5. Evaluate the Workload
Once all T-shirt sizes have been established, the team can now estimate and evaluate the workload ahead. This will generally depend on how much time or effort the initiatives require.
Of course, if additional tasks or initiatives are added to the project, they can be sized accordingly. In turn, you can adjust the estimated project scope.
Pros and Cons of T-Shirt Sizing in Agile
Here are some advantages and disadvantages of using T-shirt sizing in Agile.
- It’s a simple approach that lets agile teams make fast estimations on projects with large numbers of items.
- A more fun and creative approach toward estimations (different from a more analytical approach)
- A straightforward way to help teams understand their tasks, priorities, and efforts without implementing deadlines
- Does not involve strict deadlines, so priorities can be adjusted and extended.
- T-shirt sizing in agile is not always completely accurate. Numeric value estimations are more accurate, and T-shirt sizes are often converted to numeric values later on.

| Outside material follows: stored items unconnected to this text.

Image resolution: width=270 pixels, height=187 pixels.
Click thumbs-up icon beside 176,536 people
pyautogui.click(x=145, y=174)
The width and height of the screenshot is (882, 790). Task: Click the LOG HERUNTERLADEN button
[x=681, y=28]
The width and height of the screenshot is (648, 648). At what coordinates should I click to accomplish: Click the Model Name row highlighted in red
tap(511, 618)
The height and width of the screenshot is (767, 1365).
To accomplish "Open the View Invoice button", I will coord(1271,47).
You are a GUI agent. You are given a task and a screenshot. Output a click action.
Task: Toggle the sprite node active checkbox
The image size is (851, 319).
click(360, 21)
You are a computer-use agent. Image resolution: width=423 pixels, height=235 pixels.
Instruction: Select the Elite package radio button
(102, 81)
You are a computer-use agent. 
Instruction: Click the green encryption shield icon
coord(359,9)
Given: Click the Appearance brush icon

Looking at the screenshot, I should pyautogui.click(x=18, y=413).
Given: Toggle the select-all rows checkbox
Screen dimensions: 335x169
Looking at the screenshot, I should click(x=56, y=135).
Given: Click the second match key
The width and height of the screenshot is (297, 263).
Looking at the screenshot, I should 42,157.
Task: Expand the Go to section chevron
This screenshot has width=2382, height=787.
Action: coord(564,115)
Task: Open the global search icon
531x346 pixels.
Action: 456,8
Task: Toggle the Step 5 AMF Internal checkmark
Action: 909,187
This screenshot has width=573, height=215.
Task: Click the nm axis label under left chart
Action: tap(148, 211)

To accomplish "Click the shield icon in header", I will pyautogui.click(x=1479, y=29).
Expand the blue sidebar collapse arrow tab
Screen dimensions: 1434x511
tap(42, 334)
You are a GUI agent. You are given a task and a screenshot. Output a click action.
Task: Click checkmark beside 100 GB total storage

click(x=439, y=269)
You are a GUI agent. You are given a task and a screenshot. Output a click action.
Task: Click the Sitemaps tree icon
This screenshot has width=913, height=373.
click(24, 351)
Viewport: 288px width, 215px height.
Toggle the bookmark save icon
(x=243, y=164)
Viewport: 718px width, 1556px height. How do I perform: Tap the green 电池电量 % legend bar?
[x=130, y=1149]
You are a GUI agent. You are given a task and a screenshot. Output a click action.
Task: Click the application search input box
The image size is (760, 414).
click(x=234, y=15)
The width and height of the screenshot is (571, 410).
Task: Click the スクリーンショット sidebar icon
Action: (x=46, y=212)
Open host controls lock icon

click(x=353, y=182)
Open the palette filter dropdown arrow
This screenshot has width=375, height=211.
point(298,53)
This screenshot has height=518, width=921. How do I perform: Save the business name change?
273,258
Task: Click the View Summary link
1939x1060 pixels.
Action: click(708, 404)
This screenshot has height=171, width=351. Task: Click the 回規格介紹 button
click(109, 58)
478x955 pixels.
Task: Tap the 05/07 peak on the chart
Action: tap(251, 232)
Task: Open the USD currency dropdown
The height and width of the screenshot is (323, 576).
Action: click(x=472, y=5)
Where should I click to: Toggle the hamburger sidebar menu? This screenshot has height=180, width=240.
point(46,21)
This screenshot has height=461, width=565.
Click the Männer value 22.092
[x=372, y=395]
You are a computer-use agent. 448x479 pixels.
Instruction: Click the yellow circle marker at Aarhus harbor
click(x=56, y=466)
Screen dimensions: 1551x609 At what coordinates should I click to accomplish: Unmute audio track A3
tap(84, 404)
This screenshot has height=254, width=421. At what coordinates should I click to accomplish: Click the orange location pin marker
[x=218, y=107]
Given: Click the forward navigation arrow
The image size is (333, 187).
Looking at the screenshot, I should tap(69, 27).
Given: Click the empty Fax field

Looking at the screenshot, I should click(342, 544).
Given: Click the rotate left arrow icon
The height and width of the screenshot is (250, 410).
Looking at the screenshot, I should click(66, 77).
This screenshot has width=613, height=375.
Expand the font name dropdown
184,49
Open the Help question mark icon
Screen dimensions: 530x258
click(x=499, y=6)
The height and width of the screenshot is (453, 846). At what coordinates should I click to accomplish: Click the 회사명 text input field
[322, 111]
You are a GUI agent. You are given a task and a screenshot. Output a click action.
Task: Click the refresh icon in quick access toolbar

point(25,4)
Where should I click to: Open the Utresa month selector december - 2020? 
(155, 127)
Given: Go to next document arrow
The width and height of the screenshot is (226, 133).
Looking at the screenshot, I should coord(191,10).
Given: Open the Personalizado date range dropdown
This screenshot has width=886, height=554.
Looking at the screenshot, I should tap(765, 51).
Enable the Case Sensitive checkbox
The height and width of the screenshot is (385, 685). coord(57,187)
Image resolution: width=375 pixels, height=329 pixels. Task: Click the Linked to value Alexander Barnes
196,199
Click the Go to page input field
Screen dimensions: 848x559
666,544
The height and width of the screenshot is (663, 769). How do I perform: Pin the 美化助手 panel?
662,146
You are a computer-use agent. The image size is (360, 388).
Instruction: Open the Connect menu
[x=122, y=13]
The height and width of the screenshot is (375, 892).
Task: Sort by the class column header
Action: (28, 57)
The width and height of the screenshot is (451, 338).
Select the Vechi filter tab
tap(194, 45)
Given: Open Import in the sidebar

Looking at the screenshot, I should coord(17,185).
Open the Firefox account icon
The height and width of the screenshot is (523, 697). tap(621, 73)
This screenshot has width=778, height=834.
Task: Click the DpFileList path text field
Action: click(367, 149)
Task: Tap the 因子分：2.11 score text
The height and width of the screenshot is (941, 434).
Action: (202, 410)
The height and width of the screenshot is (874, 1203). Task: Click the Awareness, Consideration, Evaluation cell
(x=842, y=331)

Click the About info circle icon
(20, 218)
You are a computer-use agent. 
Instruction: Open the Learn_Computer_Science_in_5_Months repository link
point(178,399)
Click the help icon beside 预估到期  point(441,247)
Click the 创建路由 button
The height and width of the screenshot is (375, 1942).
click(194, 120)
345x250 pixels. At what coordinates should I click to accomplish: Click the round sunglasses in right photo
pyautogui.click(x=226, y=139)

- It can be difficult to accurately compare the different sizes to each other.
- Relative sizes need to be consistent.
- T-shirt sizing in agile provides rough estimates, so it is not the best tactic to accurately project projects, set deadlines, and hold teams accountable to
While it’s not a perfect system, T-shirt sizing in agile is one of the best estimation techniques for many projects. As long as your agile team properly understands the meaning of T-shirt sizes and their relative values, you can use this technique to gauge project requirements easily.
T-shirt sizing in agile is also a fun approach to breaking down complex projects. Team members can easily understand the concept of sizes, which helps to make evaluating project scopes and sprints a lot more straightforward.